Dr. Jacques: Tenho pelo menos sete idéias: 1) Trabalhe seriamente com seu corpo, alma e boca para purificar-se de qualquer tipo de preconceito anti-semítico. Torne-se amigo do judeu. 2) Crie oportunidades para interação. Promova eventos culturais de interesse judaico-cristão, em ocasiões especiais. Assista, sempre que possível, a eventos organizados pela comunidade judaica. Participe de alguma associação que congregue os dois grupos. 3) Introduza na liturgia cantos e leituras de inspiração judaica. Isso freqüentemente aumentará sua compreensão e a comunicação de sua veracidade. Convide os judeus para o culto. 4) Evite usar quadros com a figura de Cristo ou da cruz. Esses sinais às vezes são tidos como idolatria. No que tange à cruz, é sempre associada à dolorosa opressão, na mente judaica. Lembre-se de que a cruz remete à crucifixão que inspirou as Cruzadas e o Pogrome (movimento popular de violência contra os judeus). Ao lado disso, o gosto tradicional dos cristãos por cruzes pode sugerir uma preocupação mórbida com a morte que fere a sensibilidade natural dos judeus, afirmativa do valor da vida. 5) Organize exposições em sua comunidade para criar uma conscientização positiva em favor dos judeus. 6) Promova literatura informativa sobre a comunidade judaica. 7) Providencie para que livros, revistas, jornais, fitas de vídeo, etc., sobre os judeus, estejam disponíveis às pessoas.

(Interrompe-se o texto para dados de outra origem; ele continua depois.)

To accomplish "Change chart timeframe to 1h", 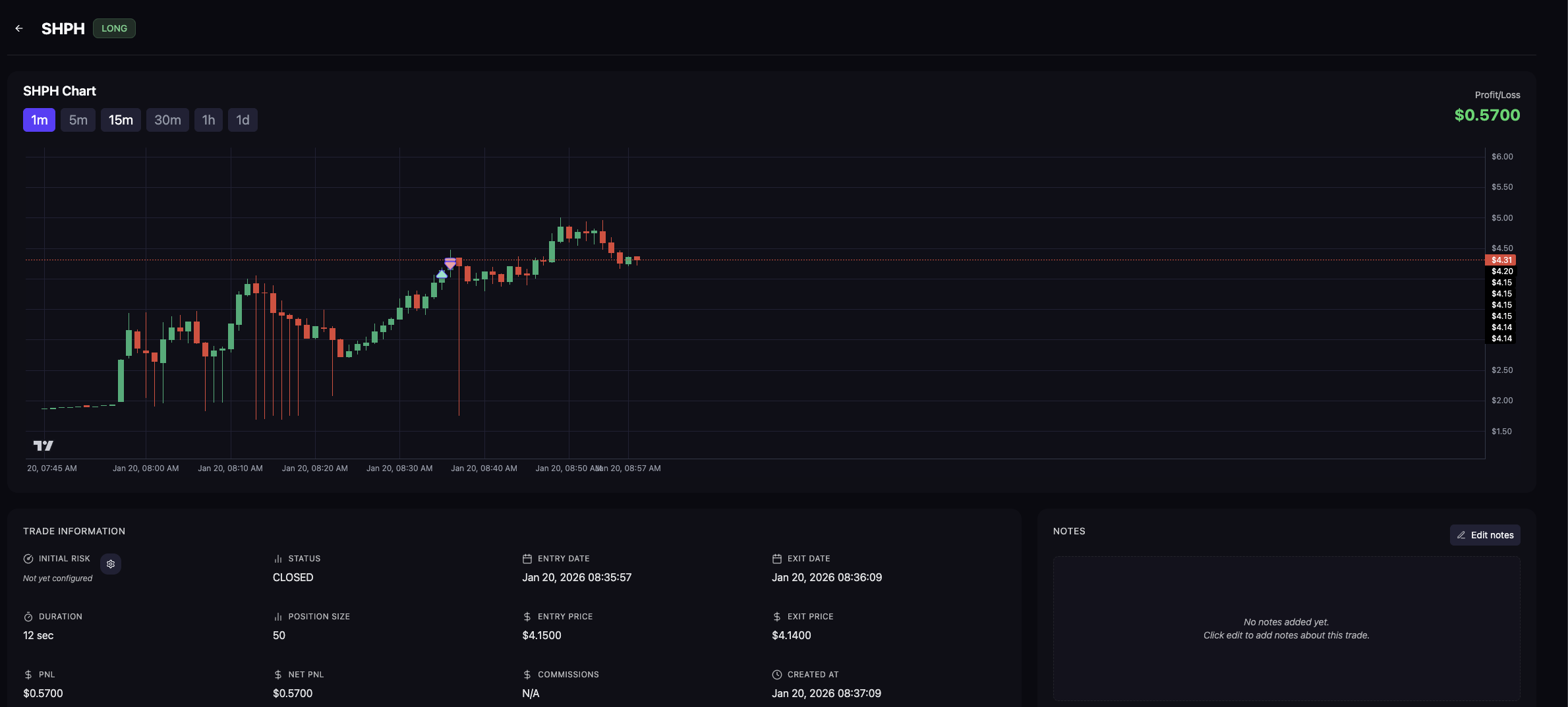I will tap(208, 120).
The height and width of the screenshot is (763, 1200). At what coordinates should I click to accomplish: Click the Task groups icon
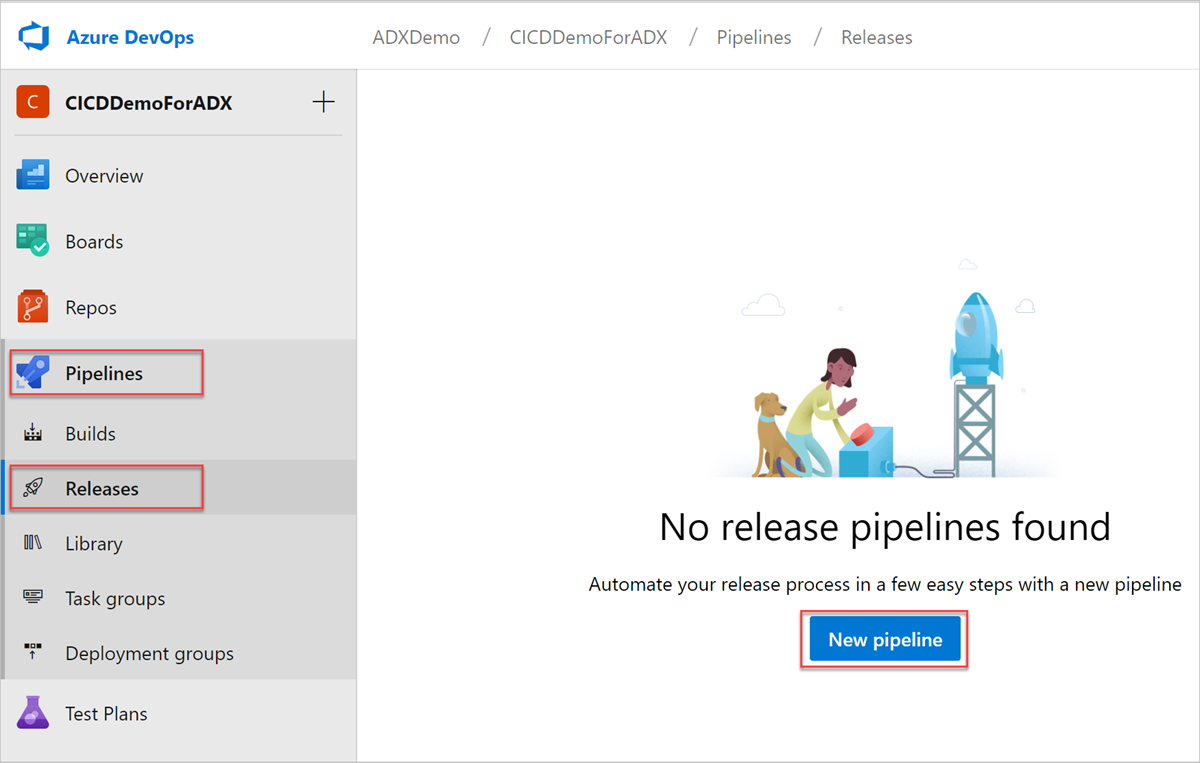(x=33, y=598)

Ministério: O senhor acha que algum dia um bom judeu conseguirá usar o nome de Jesus. desprovido de sentimentos de mágoa?

Dr. Jacques: Definitivamente sim. E eu acredito que esse dia está próximo. Eu mesmo sou um exemplo, entre muitos outros. Paradoxalmente, depois do holocausto e da criação do Estado de Israel, mais e mais judeus estão sendo capazes de separar a pessoa de Cristo do testemunho ofensivo de boa parte dos cristãos. É interessante que muito mais tem sido escrito sobre Jesus, em hebraico, nos últimos trinta anos do que nos dezoito séculos anteriores. Ao mesmo tempo que os cristãos começam a reconsiderar suas raízes judaicas e aprender a amar a lei do Deus de Israel, muitos judeus começam também a compreender que Jesus pertence à sua herança e como tal merece sua atenção. Sim, eu acredito que há fortes razões para crer que nossa tarefa não é, definitivamente, uma missão impossível.